• **EXCERPT TO READ**:

═══

Aromaticity enters the reckoning only if the excess electron associated with the negative charge enters the conjugated pi electron system.
In your case that does not happen. The negative charge is on a formally nonbinding pair on the carbon like other carbanions, but in a conjugated ring when you do not have a ligand on that carbon the electron pair takes the place of the ligand and isn't in the pi system. So not stabilized by aromaticity. Here you don't have the ligand, the top carbon in A where they put the negative charge has no hydrogen atom. If a hydrogen atom were there the molecule would be neutral benzene.
You can have a negative charge stabilized by aromaticity in two ways represented by the benzyl anion and the cyclopentadienyl anion.
Benzyl anion: This has the formula $\ce{C6H5CH2^-}$, a phenyl ring attached to a methylene group. The methylene group acts as the necessary ligand that's missing in your $\ce{C6H5^-}$, so the excess electron pair enters the pi system and conjugates with the ring. Note that the $4n+2$ rule for aromaticity does not work because with that extra pi-bonded carbon you don't have all the conjugated electrons in a ring anymore. But you do have a highly de-localized structure that inherits the stability of the ring.
Cyclopentadienyl anion: this ion, $\ce{C5H5^-}$, has the negative charge and all the ligands on the ring atoms, so the extra electron pair and negative charge are already in the pi system without having to conjugate with anything else like the case above. You have a pure aromatic ring with the negative charge built in. Pyrrole, furan, and thiophene are a variation on this theme where the ring is negative but neutralized by a positive formal charge on the nitrogen, oxygen or sulfur atom.

═══

• **PROVIDED DATA**:

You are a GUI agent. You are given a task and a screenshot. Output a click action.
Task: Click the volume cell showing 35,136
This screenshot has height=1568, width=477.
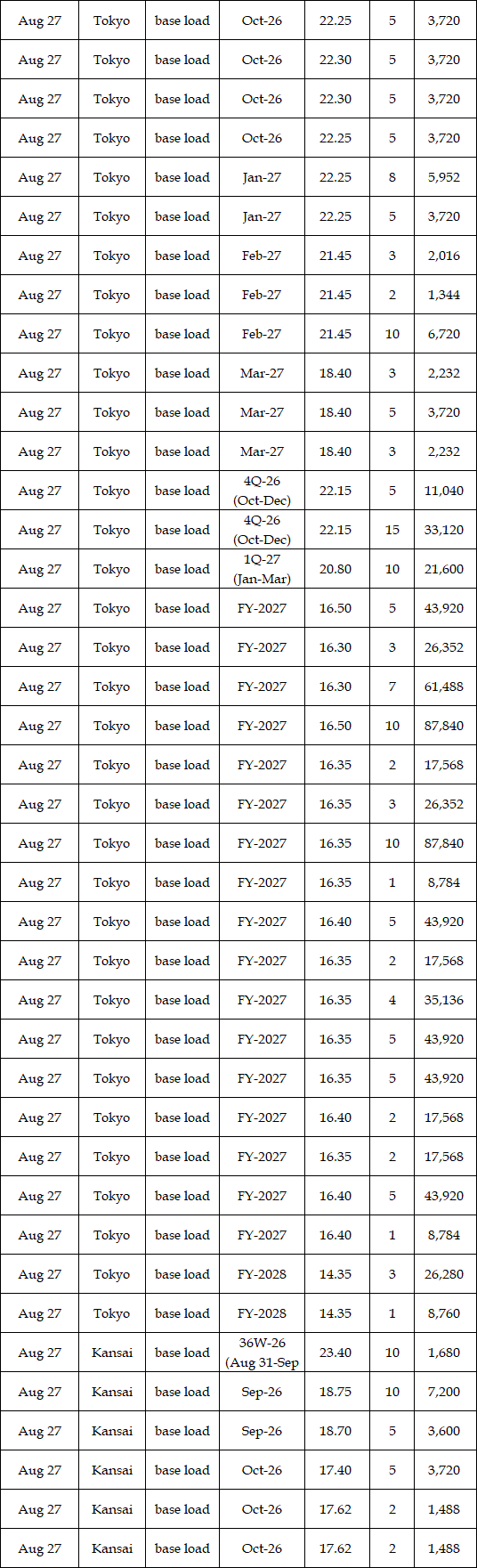(443, 999)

═══

• **PROBLEMS TO SOLVE**:
A - Rewrite the paragraph of the excerpt on aromatic anions that begins "Benzyl anion: This has the formula" as a short bulleted list that keeps its main facts.
B - Write out the passage of the excerpt on aromatic anions between "Cyclopentadienyl anion: this" and "or sulfur atom.", inclusive.
C - According to the excerpt on aromatic anions, which three compounds are a variation on the cyclopentadienyl anion theme?
The listing is separate material with no connection to the excerpt on aromatic anions.

• **WRITTEN ANSWERS**:
A -
- The benzyl anion, $\ce{C6H5CH2^-}$, is a phenyl ring attached to a methylene group.
- The methylene group supplies the ligand missing in $\ce{C6H5^-}$, so the excess electron pair enters the pi system and conjugates with the ring.
- The $4n+2$ rule does not work here, because the extra pi-bonded carbon means not all conjugated electrons are in a ring.
- The structure is still highly delocalized and inherits the stability of the ring.

B -
Cyclopentadienyl anion: this ion, $\ce{C5H5^-}$, has the negative charge and all the ligands on the ring atoms, so the extra electron pair and negative charge are already in the pi system without having to conjugate with anything else like the case above. You have a pure aromatic ring with the negative charge built in. Pyrrole, furan, and thiophene are a variation on this theme where the ring is negative but neutralized by a positive formal charge on the nitrogen, oxygen or sulfur atom.

C - Pyrrole, furan, and thiophene.